Yep. This is why it's got my (TM)/(C) brain going. Marvel and DC are notoriously litigious about it but D&D aside from a handful of Greyhawk and Forgotten Realms characters (okay, Ravenloft too) really don't get traction on character licensing so it's a much smaller issue for them. Also I think Joe is a pretty smart businessman and wouldn't sign away his own personal lifelong self-insert character willy nilly.

It's really different every time. Like I had to do a lot of due diligence before letting one of my Indestructibles side characters appear in an anthology I contributed to because I didn't want to stumble into a C&D five years later.

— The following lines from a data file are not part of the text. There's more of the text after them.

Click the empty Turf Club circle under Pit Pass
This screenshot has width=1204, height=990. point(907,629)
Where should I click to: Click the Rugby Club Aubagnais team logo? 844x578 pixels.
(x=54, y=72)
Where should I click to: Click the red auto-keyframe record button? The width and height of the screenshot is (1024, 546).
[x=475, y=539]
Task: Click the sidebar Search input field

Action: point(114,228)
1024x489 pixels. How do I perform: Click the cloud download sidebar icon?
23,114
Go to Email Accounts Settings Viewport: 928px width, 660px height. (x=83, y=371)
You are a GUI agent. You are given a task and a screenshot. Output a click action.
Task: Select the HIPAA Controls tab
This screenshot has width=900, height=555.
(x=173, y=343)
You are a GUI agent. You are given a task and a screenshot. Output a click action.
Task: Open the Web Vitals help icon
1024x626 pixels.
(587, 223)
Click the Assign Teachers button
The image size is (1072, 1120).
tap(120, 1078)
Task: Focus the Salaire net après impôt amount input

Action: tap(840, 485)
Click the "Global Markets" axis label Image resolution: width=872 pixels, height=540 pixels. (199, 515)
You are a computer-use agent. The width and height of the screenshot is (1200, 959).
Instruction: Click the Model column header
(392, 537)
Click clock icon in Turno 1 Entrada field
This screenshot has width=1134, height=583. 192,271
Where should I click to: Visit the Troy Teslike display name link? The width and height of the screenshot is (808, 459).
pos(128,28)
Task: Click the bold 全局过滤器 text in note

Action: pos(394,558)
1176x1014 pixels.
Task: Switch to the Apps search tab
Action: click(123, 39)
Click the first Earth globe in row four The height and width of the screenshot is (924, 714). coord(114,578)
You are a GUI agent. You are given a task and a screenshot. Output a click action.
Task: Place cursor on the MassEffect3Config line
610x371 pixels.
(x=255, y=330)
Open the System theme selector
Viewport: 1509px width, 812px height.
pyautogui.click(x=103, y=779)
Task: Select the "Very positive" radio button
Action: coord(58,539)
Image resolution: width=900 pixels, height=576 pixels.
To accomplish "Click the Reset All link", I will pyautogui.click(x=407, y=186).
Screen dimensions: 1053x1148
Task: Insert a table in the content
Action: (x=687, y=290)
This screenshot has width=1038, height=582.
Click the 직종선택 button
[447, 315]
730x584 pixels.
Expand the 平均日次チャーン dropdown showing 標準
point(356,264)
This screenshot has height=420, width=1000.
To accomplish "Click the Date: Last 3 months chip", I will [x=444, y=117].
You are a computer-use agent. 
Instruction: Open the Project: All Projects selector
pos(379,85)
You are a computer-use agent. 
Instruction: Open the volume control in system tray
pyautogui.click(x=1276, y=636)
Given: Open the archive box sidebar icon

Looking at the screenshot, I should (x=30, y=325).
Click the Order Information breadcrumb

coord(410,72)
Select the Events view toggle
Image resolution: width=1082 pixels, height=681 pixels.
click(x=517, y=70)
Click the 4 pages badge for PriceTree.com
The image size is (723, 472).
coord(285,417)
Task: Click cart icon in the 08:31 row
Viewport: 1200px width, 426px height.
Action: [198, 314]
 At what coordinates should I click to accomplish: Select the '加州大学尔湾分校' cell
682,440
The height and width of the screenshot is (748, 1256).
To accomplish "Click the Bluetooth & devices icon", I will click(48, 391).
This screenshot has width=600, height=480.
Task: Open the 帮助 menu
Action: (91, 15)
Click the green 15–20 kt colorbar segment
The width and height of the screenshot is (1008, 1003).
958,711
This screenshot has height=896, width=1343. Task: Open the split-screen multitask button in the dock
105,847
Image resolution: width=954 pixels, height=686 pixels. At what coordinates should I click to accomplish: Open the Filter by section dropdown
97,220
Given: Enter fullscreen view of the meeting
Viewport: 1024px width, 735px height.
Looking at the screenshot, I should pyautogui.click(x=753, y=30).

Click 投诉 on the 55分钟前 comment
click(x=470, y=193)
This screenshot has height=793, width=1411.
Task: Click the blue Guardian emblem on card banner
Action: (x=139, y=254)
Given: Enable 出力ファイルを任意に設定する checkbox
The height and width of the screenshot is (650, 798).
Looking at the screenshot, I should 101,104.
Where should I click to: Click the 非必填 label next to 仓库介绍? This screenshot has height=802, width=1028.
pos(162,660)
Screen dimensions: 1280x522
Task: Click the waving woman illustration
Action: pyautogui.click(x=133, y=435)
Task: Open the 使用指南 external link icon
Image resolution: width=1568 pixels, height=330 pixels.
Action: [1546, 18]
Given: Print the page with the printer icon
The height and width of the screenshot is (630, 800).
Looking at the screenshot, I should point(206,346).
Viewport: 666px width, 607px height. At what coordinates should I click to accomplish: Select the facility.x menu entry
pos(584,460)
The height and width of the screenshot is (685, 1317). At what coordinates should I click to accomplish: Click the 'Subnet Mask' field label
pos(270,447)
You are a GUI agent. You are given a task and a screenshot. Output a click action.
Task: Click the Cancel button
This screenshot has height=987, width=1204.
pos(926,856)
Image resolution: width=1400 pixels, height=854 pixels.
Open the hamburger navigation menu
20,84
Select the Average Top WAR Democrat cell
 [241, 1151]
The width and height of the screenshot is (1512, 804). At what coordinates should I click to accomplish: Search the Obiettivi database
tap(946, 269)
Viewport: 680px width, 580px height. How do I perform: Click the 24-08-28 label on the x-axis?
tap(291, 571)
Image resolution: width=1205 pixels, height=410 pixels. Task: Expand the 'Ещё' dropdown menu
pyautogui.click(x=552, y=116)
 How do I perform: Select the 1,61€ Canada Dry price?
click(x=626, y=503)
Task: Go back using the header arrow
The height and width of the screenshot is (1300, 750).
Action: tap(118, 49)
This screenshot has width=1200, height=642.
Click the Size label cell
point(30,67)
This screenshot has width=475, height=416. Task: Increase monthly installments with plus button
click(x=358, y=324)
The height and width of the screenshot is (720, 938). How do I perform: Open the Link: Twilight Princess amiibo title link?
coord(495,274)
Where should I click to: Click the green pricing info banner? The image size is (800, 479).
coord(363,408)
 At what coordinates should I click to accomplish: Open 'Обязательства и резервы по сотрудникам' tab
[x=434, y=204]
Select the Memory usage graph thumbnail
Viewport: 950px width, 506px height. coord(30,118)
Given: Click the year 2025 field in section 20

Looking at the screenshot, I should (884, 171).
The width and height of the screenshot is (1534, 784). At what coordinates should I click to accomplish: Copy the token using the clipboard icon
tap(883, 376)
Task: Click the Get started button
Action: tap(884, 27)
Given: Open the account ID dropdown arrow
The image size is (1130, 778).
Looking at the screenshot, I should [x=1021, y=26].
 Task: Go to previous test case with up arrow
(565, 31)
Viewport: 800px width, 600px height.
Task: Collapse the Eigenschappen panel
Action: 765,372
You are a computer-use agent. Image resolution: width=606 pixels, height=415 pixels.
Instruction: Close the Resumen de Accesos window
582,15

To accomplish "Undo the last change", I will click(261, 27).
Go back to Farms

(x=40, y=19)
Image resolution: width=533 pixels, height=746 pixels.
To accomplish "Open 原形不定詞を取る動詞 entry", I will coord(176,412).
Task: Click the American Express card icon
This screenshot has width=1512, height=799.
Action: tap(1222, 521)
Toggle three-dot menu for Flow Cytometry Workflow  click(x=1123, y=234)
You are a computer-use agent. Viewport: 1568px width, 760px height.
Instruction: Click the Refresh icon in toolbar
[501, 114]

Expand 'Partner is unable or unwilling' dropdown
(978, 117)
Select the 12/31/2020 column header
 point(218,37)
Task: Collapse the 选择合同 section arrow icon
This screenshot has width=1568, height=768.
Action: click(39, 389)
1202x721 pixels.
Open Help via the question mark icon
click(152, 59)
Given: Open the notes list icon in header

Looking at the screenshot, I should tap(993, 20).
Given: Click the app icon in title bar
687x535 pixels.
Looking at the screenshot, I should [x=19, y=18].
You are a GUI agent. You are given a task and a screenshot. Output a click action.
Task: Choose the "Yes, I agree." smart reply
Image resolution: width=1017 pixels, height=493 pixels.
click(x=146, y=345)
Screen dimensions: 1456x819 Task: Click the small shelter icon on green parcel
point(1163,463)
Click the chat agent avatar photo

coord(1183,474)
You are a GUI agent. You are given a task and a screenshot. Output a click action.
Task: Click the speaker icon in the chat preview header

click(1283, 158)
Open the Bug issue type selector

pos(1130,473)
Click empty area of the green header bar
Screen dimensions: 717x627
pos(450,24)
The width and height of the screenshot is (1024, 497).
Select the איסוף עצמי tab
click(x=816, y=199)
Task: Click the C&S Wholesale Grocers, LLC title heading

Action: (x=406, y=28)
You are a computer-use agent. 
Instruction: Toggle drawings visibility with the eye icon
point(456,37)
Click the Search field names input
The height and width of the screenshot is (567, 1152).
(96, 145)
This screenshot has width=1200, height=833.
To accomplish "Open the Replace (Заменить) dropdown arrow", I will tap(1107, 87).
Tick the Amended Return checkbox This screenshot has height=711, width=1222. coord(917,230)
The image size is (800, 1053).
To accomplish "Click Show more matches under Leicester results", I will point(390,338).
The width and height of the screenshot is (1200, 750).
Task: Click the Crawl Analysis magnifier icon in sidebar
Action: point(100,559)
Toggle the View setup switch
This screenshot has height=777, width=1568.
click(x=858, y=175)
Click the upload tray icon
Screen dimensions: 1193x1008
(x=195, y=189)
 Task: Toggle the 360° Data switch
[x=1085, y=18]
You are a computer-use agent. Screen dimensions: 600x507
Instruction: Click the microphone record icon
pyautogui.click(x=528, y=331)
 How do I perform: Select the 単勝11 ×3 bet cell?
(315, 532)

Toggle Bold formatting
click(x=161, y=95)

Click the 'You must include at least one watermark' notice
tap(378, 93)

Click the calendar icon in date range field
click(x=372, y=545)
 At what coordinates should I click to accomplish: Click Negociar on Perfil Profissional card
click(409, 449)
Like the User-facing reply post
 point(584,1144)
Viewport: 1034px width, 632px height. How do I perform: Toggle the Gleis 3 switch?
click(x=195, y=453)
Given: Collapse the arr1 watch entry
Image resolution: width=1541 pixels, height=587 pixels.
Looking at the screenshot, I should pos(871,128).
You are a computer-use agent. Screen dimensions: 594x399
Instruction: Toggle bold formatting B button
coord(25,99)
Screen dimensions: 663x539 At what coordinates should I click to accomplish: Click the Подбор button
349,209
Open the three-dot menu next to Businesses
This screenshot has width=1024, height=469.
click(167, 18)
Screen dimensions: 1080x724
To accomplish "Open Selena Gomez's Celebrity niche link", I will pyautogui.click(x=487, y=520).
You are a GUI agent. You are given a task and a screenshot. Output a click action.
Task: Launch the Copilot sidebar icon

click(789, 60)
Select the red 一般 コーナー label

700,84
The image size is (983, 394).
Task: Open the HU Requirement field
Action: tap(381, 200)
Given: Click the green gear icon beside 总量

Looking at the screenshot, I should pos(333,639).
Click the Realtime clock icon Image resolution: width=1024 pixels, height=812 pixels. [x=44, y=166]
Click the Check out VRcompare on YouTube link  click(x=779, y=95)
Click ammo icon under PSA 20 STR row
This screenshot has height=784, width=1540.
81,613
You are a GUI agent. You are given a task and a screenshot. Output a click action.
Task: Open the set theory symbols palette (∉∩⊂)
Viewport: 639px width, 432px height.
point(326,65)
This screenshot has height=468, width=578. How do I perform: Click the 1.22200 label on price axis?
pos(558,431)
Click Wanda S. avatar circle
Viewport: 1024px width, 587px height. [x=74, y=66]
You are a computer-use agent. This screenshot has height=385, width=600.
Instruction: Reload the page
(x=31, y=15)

And all this to say I love that someone in Joe's position has been able to create a character and brand him to himself rather than tying him to a massive IP. It doesn't happen often and creatively it's pretty rad.
 
Yeah I assumed Joe wouldn't sign away the rights, and that's the only way they'd be able to stop him doing anything later. Like, D&D has had it's share of troubles in yesteryear for making statblocks for characters they didn't own. They would have to con Joe into giving it away and it never occurred to me he'd do that. So long as he's just using the stuff he made in other mediums, I can't see why they'd lay claim to anything he didn't explicitly give them.
 
Unless you are a connoisseur, one can only take so many dragon man figures. This one isn't perfect, so no thanks. Pretty cool though, but I am nearing my limit on dragon men thank you very much. Now, Koi men, that IS an unexplored avenue...
 
Unless you are a connoisseur, one can only take so many dragon man figures. This one isn't perfect, so no thanks. Pretty cool though, but I am nearing my limit on dragon men thank you very much. Now, Koi men, that IS an unexplored avenue...
I'm bringing dragon man and koi man into the Asian community to reinvigorate Alphas and Soft Bois.